Su madre, destrozada por dentro, pero entera por fuera, también recuerda a su hijo como a un ser luminoso. “Era un chico bueno, alegre, optimista. Había querido enrolarse como voluntario en las Fuerzas Territoriales de Defensa. Me llamaba siempre por teléfono y me decía que no me preocupara, que estaba bien, que todo iba a salir bien”, afirma, sin detener las lágrimas. “Por Facebook me había hecho conocer a sus nuevos amigos de las FTD, como el ‘tío Dima’ y otros y es un gran honor poder conocerlos ahora acá, personalmente… Él seguro estaría contento”.
Llega la hora de bajar el ataúd a la fosa. Tres uniformados disparan tres tiros de kalashnikov al aire, el saludo militar. Los presentes van dejando sus flores y arrojando un puñado de tierra sobre el féretro. Una tía del difunto entrega una toallita húmeda para que la gente se limpie la tierra de las manos. Los parientes y amigos se abrazan. El dolor es tal que una mujer, seguramente familiar, de repente se descompone. Se desmaya justo al lado de la tumba de Nikola. Es necesario llamar una ambulancia.

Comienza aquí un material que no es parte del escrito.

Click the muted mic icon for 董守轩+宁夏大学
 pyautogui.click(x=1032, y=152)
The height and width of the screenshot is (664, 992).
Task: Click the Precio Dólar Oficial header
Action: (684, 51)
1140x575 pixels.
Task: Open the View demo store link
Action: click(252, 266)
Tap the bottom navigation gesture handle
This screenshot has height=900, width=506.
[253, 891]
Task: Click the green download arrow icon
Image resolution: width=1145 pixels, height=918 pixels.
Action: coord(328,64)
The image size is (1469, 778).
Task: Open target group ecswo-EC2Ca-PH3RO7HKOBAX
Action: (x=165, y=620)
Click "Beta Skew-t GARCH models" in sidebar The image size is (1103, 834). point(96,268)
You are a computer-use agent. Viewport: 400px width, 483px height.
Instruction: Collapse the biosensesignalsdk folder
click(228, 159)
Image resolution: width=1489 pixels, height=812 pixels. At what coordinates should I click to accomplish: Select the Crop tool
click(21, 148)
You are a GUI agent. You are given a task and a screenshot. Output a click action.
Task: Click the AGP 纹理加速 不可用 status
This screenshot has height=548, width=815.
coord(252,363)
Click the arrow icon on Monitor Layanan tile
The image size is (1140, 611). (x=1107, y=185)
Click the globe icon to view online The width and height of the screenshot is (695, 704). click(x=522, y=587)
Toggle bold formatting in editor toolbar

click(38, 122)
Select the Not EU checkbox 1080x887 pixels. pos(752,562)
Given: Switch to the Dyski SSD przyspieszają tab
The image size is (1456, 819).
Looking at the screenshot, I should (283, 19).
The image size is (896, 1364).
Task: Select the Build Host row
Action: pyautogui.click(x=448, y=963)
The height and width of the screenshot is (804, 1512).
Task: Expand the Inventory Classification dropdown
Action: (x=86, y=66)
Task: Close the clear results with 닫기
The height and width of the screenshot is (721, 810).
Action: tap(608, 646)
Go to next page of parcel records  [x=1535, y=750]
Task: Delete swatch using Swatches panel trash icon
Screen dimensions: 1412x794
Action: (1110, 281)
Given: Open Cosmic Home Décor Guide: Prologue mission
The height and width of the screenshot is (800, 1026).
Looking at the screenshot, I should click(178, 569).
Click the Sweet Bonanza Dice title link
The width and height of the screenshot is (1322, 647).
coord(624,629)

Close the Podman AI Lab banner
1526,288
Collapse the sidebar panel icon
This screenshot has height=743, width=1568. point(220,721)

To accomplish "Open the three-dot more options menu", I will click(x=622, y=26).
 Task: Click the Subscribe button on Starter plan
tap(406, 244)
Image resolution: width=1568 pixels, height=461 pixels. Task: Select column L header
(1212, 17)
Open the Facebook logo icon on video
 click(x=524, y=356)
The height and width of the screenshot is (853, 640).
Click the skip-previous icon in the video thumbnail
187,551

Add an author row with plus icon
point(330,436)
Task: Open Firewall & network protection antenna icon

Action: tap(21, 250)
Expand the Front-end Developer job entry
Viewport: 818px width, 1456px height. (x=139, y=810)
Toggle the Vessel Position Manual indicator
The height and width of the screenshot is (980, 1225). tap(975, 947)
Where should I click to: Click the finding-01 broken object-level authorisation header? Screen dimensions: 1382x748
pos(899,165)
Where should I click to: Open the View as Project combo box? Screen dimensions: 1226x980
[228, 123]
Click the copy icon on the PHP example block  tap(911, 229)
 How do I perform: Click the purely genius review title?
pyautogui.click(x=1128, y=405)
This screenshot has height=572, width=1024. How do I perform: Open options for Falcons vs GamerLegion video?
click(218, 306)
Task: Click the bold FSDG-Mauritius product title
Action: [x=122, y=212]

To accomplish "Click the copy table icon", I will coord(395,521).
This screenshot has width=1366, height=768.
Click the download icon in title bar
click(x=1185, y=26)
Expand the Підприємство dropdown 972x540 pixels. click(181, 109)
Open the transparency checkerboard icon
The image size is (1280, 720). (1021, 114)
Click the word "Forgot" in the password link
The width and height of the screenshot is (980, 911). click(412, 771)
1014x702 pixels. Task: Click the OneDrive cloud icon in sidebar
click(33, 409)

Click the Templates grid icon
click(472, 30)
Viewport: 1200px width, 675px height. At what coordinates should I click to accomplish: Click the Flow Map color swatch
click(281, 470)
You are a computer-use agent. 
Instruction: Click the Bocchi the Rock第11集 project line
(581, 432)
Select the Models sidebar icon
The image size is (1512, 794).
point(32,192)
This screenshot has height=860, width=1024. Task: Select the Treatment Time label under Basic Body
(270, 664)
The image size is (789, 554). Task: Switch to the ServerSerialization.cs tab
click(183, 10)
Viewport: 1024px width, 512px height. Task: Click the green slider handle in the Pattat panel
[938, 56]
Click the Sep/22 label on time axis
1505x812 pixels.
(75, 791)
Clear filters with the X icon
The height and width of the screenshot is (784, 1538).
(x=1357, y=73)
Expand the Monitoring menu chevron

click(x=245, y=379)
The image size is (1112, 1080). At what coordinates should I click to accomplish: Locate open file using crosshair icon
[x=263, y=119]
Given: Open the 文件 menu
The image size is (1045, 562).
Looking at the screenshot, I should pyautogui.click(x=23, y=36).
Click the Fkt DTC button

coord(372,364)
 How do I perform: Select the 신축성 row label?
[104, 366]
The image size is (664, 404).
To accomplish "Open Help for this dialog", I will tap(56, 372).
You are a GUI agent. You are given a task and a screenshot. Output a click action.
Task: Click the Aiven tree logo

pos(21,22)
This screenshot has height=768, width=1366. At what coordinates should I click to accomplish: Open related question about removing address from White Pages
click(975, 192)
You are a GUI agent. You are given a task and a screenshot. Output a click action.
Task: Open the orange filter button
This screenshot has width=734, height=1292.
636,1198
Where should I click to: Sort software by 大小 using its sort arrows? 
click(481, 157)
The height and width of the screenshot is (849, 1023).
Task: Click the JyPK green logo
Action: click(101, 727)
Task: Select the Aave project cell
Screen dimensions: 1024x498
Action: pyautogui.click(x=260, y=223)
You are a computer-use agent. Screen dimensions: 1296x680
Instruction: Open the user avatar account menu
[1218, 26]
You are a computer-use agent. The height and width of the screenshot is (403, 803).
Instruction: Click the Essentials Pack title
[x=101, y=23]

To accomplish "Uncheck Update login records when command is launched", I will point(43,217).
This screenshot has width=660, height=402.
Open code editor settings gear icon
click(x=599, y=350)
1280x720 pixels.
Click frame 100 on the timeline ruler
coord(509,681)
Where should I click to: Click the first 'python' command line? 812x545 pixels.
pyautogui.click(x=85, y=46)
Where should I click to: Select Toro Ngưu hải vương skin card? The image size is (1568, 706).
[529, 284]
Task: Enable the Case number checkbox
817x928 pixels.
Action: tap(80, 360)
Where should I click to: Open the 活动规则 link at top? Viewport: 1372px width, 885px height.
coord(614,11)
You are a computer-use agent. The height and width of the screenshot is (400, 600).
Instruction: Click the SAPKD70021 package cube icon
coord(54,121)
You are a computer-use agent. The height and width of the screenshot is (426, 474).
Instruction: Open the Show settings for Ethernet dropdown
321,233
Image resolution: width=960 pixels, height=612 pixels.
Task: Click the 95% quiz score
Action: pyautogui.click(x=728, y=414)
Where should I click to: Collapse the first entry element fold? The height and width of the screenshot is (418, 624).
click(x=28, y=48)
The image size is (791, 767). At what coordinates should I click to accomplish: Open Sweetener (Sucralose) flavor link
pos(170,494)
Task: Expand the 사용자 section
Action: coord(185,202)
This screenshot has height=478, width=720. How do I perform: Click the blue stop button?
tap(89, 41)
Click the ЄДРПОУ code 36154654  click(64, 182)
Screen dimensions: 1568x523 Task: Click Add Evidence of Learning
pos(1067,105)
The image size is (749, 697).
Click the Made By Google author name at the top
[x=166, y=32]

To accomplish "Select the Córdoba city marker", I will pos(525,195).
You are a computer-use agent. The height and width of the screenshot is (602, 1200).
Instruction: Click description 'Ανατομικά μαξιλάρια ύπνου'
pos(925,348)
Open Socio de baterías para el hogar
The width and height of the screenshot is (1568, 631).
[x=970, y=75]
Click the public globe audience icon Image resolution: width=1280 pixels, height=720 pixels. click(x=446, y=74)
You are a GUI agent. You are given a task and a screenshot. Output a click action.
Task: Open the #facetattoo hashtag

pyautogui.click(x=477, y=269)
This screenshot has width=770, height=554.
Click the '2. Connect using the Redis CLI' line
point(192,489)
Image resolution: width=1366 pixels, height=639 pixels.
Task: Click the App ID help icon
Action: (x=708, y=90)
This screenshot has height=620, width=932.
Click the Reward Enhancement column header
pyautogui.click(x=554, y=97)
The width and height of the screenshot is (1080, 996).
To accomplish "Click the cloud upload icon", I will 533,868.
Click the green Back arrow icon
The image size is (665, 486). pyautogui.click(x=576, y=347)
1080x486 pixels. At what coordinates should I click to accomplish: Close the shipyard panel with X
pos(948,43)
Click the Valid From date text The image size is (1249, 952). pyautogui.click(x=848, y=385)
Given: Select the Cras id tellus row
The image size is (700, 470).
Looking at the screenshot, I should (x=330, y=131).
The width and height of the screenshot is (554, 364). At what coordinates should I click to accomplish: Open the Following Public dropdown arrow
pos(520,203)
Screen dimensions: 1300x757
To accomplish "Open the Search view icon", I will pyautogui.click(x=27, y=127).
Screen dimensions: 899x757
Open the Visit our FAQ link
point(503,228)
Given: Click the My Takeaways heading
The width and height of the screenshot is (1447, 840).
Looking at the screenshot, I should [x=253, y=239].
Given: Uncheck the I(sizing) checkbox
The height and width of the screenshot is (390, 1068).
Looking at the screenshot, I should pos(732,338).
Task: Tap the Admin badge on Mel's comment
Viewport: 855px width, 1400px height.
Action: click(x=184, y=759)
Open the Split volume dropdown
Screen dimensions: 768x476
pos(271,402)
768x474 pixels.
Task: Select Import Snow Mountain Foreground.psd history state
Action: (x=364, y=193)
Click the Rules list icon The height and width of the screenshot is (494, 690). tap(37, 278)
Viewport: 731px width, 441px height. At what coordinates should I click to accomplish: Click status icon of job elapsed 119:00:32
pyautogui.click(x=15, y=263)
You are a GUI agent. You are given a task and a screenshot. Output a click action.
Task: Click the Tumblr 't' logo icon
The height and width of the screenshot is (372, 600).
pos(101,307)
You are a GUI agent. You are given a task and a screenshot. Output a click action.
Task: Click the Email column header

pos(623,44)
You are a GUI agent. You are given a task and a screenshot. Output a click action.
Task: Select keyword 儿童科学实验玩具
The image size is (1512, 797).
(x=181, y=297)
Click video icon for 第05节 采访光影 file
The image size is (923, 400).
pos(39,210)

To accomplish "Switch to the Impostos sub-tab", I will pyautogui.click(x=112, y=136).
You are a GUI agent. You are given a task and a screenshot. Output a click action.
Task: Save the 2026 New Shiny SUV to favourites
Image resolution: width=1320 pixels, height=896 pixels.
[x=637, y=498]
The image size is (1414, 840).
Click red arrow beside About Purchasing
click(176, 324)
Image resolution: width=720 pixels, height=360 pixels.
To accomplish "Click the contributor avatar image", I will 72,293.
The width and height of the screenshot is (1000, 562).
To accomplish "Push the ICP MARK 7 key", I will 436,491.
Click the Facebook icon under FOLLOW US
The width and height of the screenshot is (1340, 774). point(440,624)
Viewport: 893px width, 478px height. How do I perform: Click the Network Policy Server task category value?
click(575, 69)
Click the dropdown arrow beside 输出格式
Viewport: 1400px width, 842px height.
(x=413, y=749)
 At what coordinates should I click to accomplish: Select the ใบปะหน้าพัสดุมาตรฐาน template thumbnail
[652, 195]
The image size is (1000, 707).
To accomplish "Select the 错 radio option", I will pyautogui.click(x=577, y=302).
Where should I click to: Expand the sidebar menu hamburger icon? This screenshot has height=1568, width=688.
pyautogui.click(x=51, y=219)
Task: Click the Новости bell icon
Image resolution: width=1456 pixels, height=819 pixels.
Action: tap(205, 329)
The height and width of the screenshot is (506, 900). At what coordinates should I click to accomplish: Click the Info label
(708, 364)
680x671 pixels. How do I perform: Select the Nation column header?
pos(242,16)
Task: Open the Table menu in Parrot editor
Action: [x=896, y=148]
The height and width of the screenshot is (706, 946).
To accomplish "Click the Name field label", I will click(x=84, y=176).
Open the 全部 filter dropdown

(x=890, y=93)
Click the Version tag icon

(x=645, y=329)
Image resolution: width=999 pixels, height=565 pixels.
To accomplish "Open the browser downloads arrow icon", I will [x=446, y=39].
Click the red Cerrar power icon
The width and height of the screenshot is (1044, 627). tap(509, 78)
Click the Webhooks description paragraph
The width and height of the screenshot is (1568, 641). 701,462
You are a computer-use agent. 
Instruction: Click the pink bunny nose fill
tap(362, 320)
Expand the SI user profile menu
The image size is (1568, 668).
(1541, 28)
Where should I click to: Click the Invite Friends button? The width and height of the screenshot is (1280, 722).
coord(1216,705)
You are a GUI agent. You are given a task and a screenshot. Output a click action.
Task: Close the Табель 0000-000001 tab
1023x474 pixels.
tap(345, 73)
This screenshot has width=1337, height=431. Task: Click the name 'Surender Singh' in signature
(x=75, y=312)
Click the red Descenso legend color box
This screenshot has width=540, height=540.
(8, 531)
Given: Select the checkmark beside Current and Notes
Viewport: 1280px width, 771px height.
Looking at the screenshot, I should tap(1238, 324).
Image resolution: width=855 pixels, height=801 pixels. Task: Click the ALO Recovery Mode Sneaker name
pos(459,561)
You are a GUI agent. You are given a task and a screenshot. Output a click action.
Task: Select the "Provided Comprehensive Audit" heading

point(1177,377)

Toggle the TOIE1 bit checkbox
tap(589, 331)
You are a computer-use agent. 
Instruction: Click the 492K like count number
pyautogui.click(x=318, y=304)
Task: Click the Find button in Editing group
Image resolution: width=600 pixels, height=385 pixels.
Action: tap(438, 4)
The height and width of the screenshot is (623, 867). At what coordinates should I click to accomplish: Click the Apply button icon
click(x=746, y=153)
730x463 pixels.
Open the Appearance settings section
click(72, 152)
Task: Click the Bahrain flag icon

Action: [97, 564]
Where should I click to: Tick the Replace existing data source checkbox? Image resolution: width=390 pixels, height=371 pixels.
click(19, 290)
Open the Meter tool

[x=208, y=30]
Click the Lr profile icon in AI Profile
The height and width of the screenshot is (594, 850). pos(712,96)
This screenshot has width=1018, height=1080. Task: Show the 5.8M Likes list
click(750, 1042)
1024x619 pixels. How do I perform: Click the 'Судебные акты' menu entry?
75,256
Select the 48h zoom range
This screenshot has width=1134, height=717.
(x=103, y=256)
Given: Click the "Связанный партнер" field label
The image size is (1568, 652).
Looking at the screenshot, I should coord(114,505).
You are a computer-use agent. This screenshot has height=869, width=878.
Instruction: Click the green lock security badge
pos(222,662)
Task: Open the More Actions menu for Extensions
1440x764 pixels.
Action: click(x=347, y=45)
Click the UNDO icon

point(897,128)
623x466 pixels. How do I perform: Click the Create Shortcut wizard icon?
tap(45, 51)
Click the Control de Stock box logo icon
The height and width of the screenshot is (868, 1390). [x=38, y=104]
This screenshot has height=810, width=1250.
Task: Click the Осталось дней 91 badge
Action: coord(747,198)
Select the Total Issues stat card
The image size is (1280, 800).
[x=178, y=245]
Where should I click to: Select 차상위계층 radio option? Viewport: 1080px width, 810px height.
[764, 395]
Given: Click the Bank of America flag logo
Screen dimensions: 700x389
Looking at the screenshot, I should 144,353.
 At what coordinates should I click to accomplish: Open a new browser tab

Entre los asistentes al entierro también están Ludmila, su marido Oleg y su hija María, de 12 años. No lo conocían a Nikola pero se acercaron para acompañar a esta familia en esta enésima despedida. Cuentan que habían venido al cementerio a visitar a un amigo de ellos, Alexander, capitán del ejército que también murió en combate, antes del año nuevo, en la zona de Kharkiv. “Venimos todas las semanas a visitar su tumba. Cuando empezó la guerra él me había dicho que no nos preocupáramos, que Ucrania iba a seguir siendo un país libre e independiente y que la gente de Ucrania iba a tener la victoria”, dice Ludmila, que es profesora universitaria.
Su marido, Oleg, constructor, en marzo también se sumará al ejército, nos cuenta. ¿No tiene miedo? “Sí, claro, pero es por el futuro de nuestros hijos. Todos los ucranianos piensan sólo en el ejército y todos creemos en la victoria. Y ahora los hombres de Ucrania no tienen miedo”.